LTE is not available in that area.
I wonder if telephone providers have some sort of recognition to detect people using (abusing?) a free call plan for transfering data. Certainly, if your "call" takes several days, that may violate some TOS.
(The use case I have in mind is to save money by using cheap prepaid SIM cards without an internet plan. It is purely for interest/proof of concept, not for scamming...)

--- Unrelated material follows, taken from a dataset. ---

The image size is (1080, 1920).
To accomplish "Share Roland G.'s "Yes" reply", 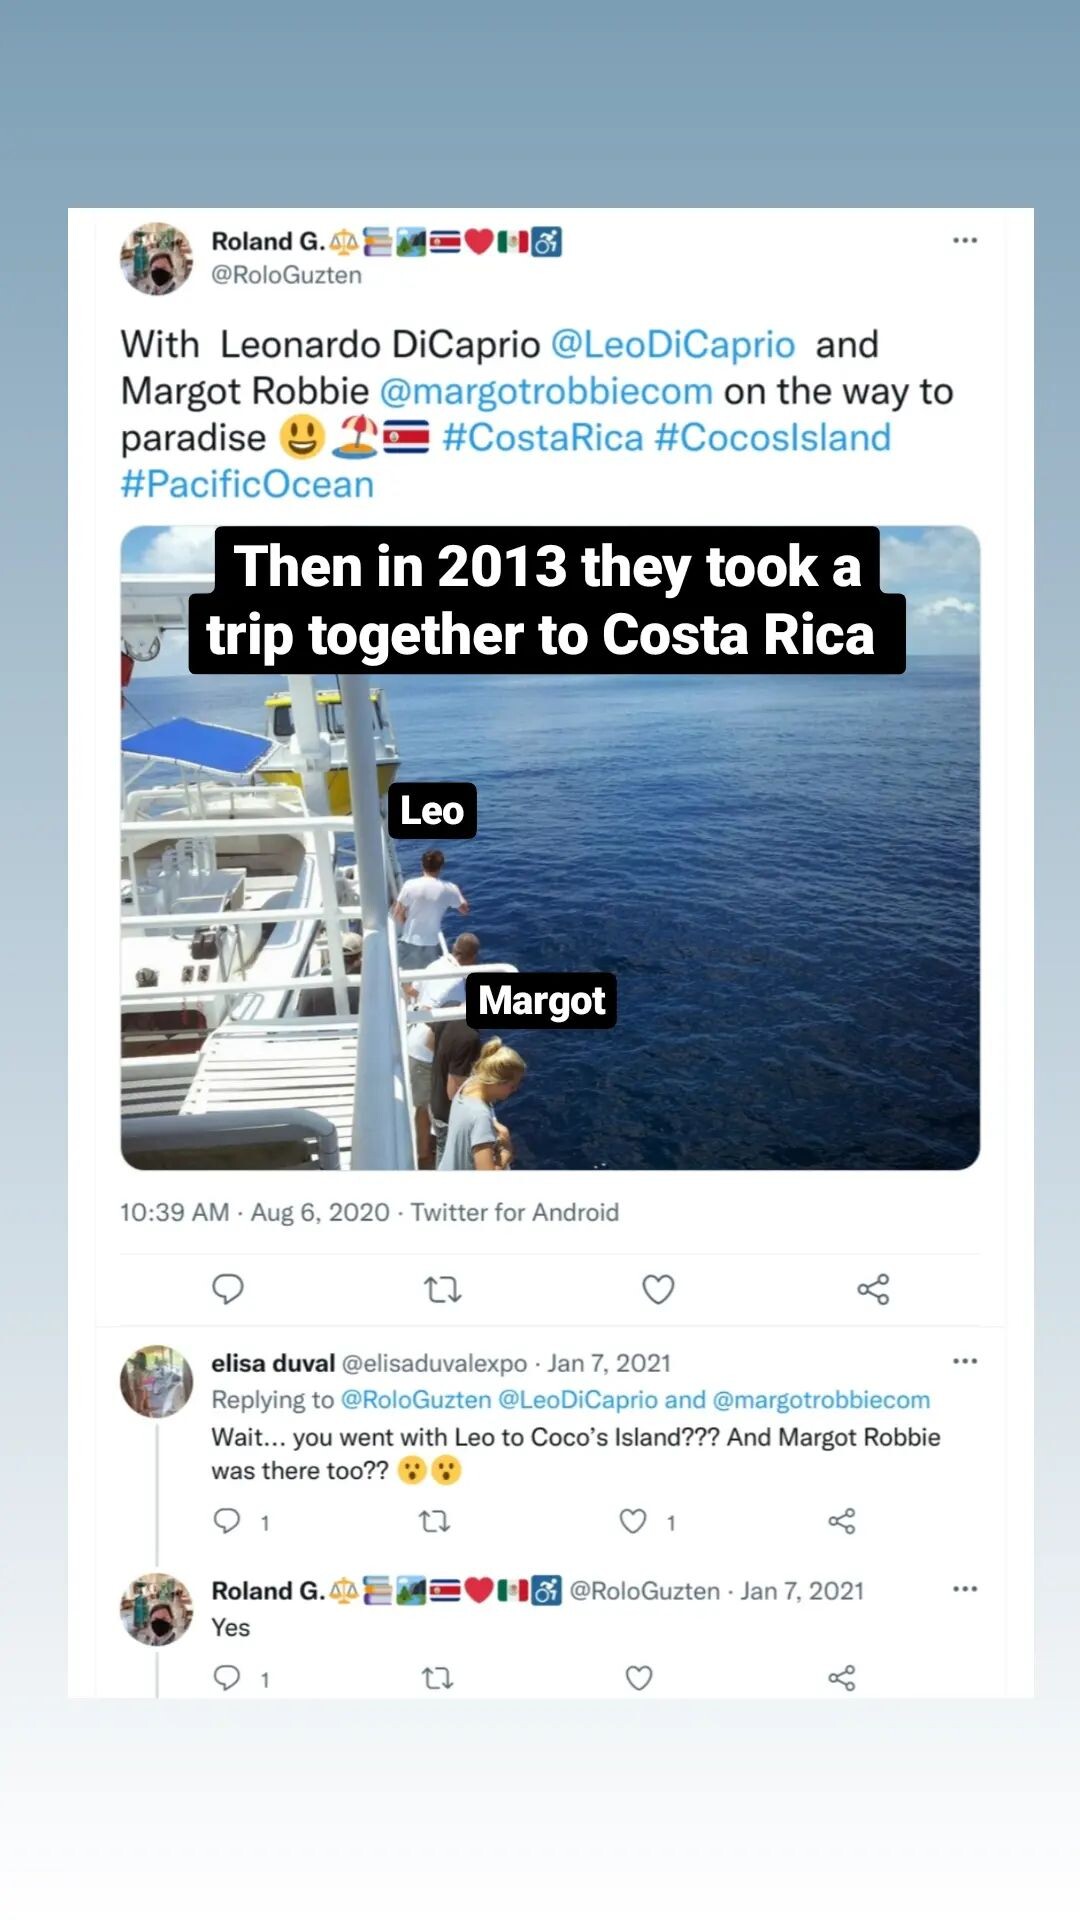I will tap(842, 1677).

Uhm, you are off on your numbers. GSM channel size is 200khz, but TDMA is used on top of that only leaving ~20khz for voice traffic (remember analog modems are “voice” traffic). So naively one might assume since 14,400 is under 20,000, it would be theoretically possible to achieve, but that’s not true in reality due to losses in the digital to analog to digital conversion due to noise. In the case of POTS, which has a max channel size of 64k, the theoretical maximum is roughly 38k (the reason 56k modems worked is due to the removal of the ADC conversion on the ISP side). Using a similar conversion for GSM, that gives you a theoretical maximum of 12k. If nothing else was a factor, then 9600 would be doable, but due to other issues with GSM, the real world experience usually was closer to 2400, sometimes getting 9.6k when everything was working great.
I owned a dialup ISP in the 90s and routinely logged in from remote to manage user accounts from my 386 Thinkpad connected to a GSM phone. After selling the ISP, I worked for multiple years in the telco field, on the RBOC side (Southwestern Bell and later SBC), the cell carrier side (Voicestream and later T-mobile), and LDDS side (MCI and later MCI Worldcom).
Forgot to mention, GPRS uses the same time slots as voice calls do over GSM. Each time slot is still limited to about 9.6k useable data rate as with using a modem, but GPRS allows bonding to use more than one time slot. As such, using three time slots would get you 28.8k, using six gets you 57.6k, etc.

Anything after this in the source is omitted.